— START TEXT SECTION —
The purpose of Project Grants is to help faculty implement courses that use inquiry-based teaching methods.  For example, instead of lectures describing five ways for a retail business to estimate its trade area (where most customers come from), the instructor crafts curriculum that leads students to think through data provided by a real “client” and implement various methods of trade area estimation.  The five methods are still taught, but they are applied in a real situation with all of the messy problems that accompany actual applications.  This process makes students (and professors) think instead of memorize.  It

encourages higher-order thinking (such as applying knowledge to new situations, thinking independently, and communicating results).  It models the discipline as it is actually applied.  Pages 6-9 of the grant proposal give several other examples of inquiry-based pedagogies.  The proposal is available at: www.stthomas.edu/bushgrant.

 

Project Grants are designed to support faculty who are making substantial changes in pedagogy; such changes would often affect a whole course.  Activities involved might include further learning about the pedagogy in some way (readings, attending a conference or workshop, observing faculty who use the technique or strategy), preparing the materials needed to implement the pedagogy in the course and to evaluate the results, etc.

 

Project Grants could be used to develop introductory courses, interdisciplinary or international courses, first-year courses, or an extension of the university’s existing “paired courses,” in which students enroll in two courses as a cohort and faculty may coordinate readings, projects, etc.  Course development may also include expansion of the paired-course model to upper-division courses.

 

Project Grants can also be used for faculty partnerships, where a faculty member who is experienced with inquiry-based pedagogies mentors a colleague who wants use those methods.

 

Project Grants are primarily intended as summer stipends for faculty, as well as funding the purchase of books, materials, consultants, or transportation costs, to a maximum of $1,500 per faculty member or faculty partnership. Funds available in 2002-03 are $19,000.

 

Expectations:

Products that are expected from these grants will include revised syllabi and exercises, a report describing how the pedagogies are to be implemented in the course, and agreement on the part of the faculty member to measure the effects on student

learning.  Assessment tools for this purpose are described on pages 9-14 of the original proposal to the Bush Foundation, available at www.stthomas.edu/bushgrant.  Additional assessment tools will be posted on that website as they become available.


 

Project Grant Application Instructions

 

Application deadline:  Submit eight copies of a complete Project Grant application according to the dates given on the Grant Application Checklist.

 

A complete Project Grant Application consists of:

 

A.  Cover Sheet (required)

B.  Proposal Narrative not exceeding four double-spaced pages of 12-point type (see Guidelines below)

C.  Budget Format page and Budget Explanation (required)

D.  Two-page vitae (required)
— END TEXT SECTION —
— START RAW DATA —
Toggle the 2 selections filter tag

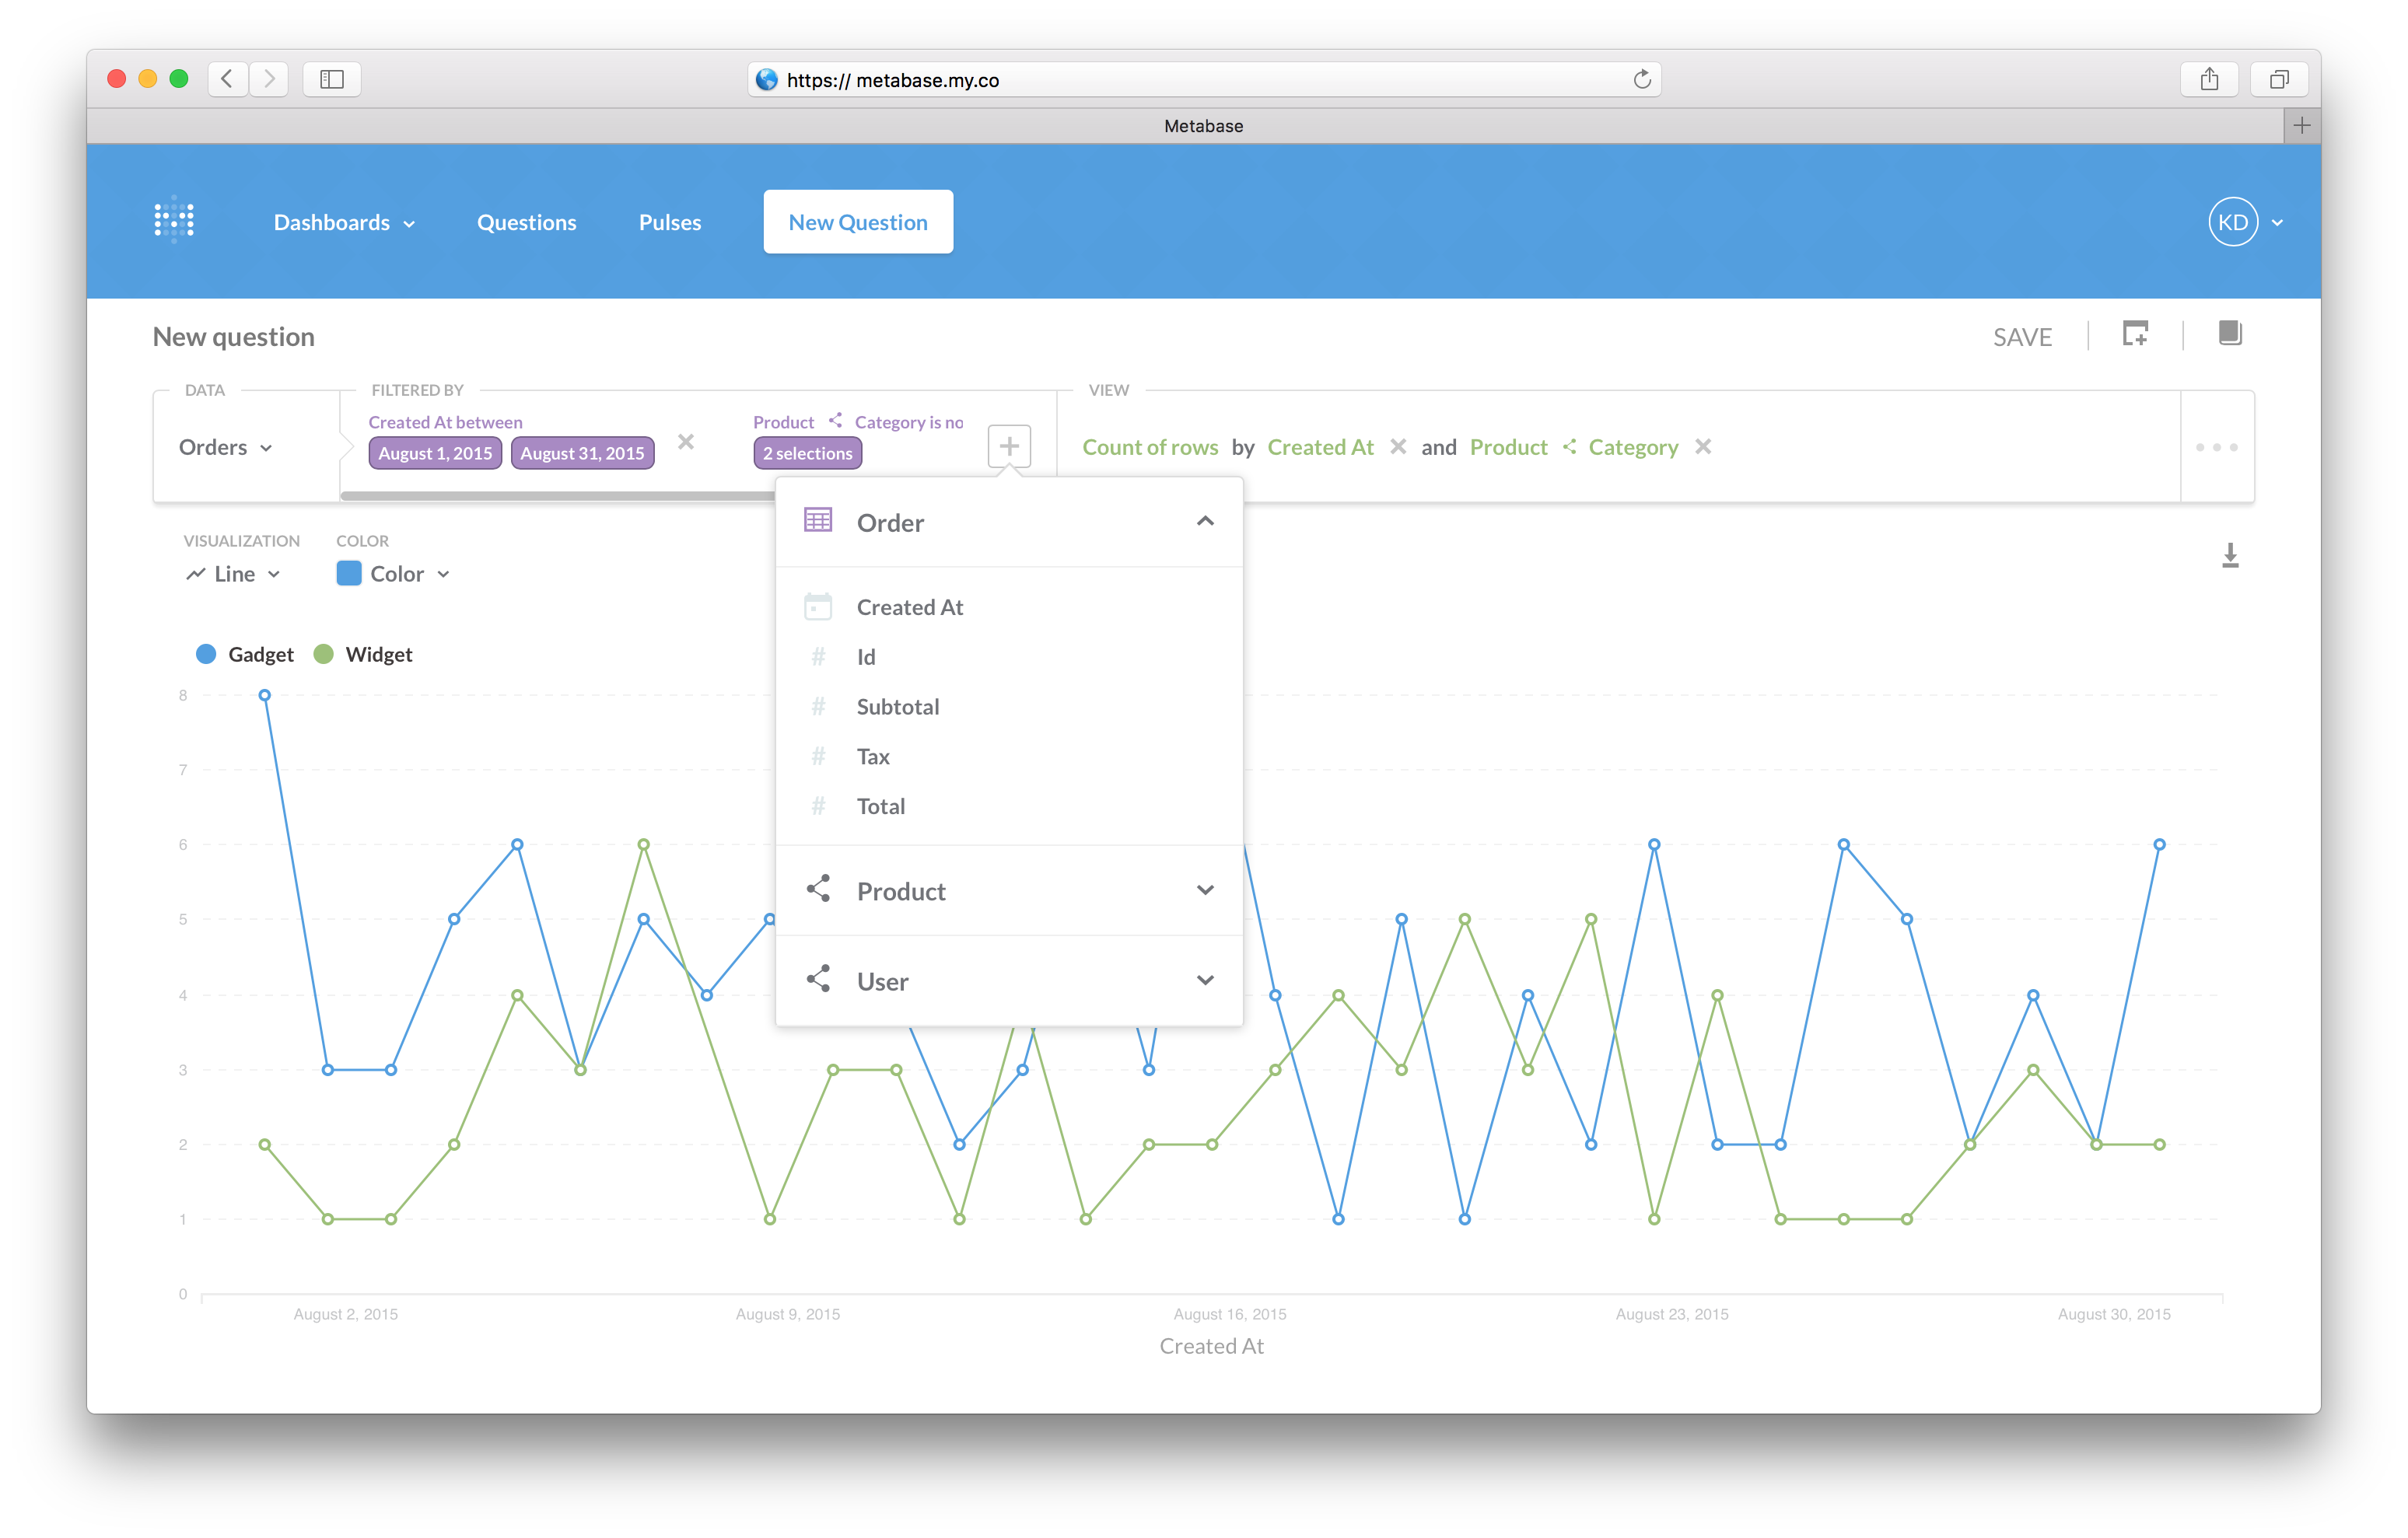click(807, 453)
— END RAW DATA —
__STATED GOAL 1__
Using the Project Grants text, mark each statement yes or no and quote the words of the text that decide it. (a) Each faculty member or faculty partnership can receive at most $1,500. (b) The proposal narrative may run up to six double-spaced pages. (c) Applicants must submit eight copies of a complete application.
__STATED GOAL 2__
According to the Project Grants text, which pages of the original proposal to the Bush Foundation describe assessment tools?

__TASK RESULT 1__
(a) Yes: "to a maximum of $1,500 per faculty member or faculty partnership"
(b) No: "not exceeding four double-spaced pages of 12-point type"
(c) Yes: "Submit eight copies of a complete Project Grant application"

__TASK RESULT 2__
Pages 9-14.